С другой стороны, большая часть экспорта Приднестровья идет в Европу. Приднестровская республика пользуется возможностями договора о зоне свободной торговли между Молдовой и ЕС и активно работает с западным бизнесом. Тирасполь регулярно пытаются втянуть в свою орбиту разного рода международные организации, а некоторые из них уже работают в ПМР – например, по линии инфраструктурных проектов Программы развития ООН.

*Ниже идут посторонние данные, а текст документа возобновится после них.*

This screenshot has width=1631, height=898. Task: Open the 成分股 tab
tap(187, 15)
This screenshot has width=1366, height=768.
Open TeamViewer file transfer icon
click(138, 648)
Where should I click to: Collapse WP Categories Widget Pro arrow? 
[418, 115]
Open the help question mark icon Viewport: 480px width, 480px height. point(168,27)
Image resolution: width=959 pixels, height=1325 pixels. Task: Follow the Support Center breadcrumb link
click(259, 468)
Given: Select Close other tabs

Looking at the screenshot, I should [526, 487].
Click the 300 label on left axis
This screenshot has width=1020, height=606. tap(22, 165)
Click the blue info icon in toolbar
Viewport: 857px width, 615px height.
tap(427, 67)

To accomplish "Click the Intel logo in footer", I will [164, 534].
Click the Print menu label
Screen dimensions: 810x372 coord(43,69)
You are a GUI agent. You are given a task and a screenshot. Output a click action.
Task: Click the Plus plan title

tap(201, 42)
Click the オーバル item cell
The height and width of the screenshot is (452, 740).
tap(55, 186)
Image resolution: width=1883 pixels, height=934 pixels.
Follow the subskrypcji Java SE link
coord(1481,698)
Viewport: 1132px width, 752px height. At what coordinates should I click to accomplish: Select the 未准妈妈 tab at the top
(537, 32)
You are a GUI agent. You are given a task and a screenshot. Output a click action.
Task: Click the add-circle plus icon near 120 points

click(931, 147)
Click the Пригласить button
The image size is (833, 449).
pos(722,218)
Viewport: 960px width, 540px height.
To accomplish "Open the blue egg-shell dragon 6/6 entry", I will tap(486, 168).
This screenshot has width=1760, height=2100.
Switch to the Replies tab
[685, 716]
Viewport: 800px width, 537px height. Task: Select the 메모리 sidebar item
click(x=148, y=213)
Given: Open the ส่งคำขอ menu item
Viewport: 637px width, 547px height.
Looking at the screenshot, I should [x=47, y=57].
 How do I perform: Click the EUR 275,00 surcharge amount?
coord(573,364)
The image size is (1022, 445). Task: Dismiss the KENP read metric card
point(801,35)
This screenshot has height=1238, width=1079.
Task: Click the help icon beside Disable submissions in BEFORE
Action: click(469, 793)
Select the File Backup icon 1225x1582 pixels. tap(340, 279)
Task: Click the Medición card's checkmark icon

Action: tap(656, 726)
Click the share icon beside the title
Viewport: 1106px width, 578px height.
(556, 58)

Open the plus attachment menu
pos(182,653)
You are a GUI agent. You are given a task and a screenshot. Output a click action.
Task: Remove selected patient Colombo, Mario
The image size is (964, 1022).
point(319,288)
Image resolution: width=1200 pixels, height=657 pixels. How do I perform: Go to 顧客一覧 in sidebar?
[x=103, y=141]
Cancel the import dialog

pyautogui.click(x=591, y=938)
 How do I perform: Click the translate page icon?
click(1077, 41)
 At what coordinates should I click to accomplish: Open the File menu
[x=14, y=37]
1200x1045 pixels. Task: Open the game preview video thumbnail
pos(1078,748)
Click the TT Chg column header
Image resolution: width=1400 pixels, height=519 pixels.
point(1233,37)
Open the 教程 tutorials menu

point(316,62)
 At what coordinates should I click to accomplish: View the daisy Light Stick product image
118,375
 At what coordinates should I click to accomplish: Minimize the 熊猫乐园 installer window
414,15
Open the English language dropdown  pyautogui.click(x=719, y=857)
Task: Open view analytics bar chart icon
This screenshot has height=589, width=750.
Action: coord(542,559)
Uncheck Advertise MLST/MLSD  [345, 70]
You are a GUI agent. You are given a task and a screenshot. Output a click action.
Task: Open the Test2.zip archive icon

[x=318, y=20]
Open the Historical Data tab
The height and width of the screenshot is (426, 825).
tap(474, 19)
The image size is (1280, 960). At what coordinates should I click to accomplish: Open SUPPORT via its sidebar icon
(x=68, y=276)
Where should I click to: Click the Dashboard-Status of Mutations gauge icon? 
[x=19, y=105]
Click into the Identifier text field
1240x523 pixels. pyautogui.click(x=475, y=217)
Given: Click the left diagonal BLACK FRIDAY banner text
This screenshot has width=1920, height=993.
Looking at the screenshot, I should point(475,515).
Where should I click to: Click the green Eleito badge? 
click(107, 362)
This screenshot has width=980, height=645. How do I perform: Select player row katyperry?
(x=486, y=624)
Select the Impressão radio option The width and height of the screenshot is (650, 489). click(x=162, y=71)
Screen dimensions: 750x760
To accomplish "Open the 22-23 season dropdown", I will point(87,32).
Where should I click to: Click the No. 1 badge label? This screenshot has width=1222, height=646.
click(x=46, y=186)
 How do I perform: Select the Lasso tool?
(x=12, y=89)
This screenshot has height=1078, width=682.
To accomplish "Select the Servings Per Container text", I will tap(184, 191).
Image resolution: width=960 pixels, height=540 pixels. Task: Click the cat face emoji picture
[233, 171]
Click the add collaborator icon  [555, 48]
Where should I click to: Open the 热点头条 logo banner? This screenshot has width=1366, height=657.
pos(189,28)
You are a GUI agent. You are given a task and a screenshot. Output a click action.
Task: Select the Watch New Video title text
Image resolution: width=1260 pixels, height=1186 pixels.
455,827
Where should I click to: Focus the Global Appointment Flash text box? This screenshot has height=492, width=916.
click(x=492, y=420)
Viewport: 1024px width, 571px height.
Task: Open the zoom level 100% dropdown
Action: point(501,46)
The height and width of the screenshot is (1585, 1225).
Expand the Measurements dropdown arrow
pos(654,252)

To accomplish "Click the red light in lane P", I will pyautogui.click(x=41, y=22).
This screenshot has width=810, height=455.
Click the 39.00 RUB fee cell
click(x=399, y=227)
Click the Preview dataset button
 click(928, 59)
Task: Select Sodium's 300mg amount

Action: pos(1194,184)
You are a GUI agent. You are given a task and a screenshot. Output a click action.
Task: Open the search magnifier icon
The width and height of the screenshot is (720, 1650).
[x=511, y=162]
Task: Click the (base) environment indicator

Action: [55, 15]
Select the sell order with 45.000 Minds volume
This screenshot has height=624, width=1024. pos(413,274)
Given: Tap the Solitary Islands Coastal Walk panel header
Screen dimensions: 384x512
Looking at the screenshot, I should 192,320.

До сегодняшнего дня оба вектора влияния достаточно успешно уравновешивали друг друга, однако уже с конца 2017 года ситуация в регионе начала меняться. Ради сохранения экономической и социальной стабильности Тирасполь сумел договориться с Кишиневом по ряду вопросов, ранее абсолютно бесперспективных – по восстановлению телефонной связи, нейтральным автономерам, с которыми приднестровцы могут выезжать за рубеж, по вопросам образования и земельных угодий. Реакция России на этот прогресс оказалась скомканной – Москва, видимо, не была к нему готова. При этом в Кремле пока ни в какую сторону не решен вопрос дальнейшей финансовой поддержки непризнанной республики, а это прямой риск утраты контроля над развитием ситуации вокруг Приднестровья. Тем временем в самой ПМР население явно устало от неопределенности своей судьбы и ожидает, в первую очередь, улучшения материального благополучия. Геополитические установки населения Приднестровья являются не настолько определяющими, как в первые десятилетия независимости.

***

Общая характеристика ситуации в постсоветской Восточной Европе – все еще противостояние, по сути, инерция холодной войны. Россия и Европейский союз все также ведут борьбу за влияние на своих приграничных территориях, однако геополитическая повестка у населения этих стран постепенно теряет свою актуальность. В эпоху всеобщей доступности информации люди имеют возможность ежедневно сравнивать свой быт с тем, как живут «там». Поэтому в иерархии ценностей у обывателя на первый план выходит качество жизни, а основной общественный запрос фокусируется на решении внутренних проблем.  В этой связи готовность вовремя предложить механизмы и ресурсы для их решения будет определяющим фактором успеха как для элит стран «водораздела», так и для более крупных акторов, претендующих на влияние в регионе. А поскольку на лекалах конфликтной риторики прошлого эти решения создать уже нельзя, Восточная Европа может стать полигоном для обкатки новых смыслов и методов ведения политики, которые, возможно, заложат основу и под новой геополитической архитектурой.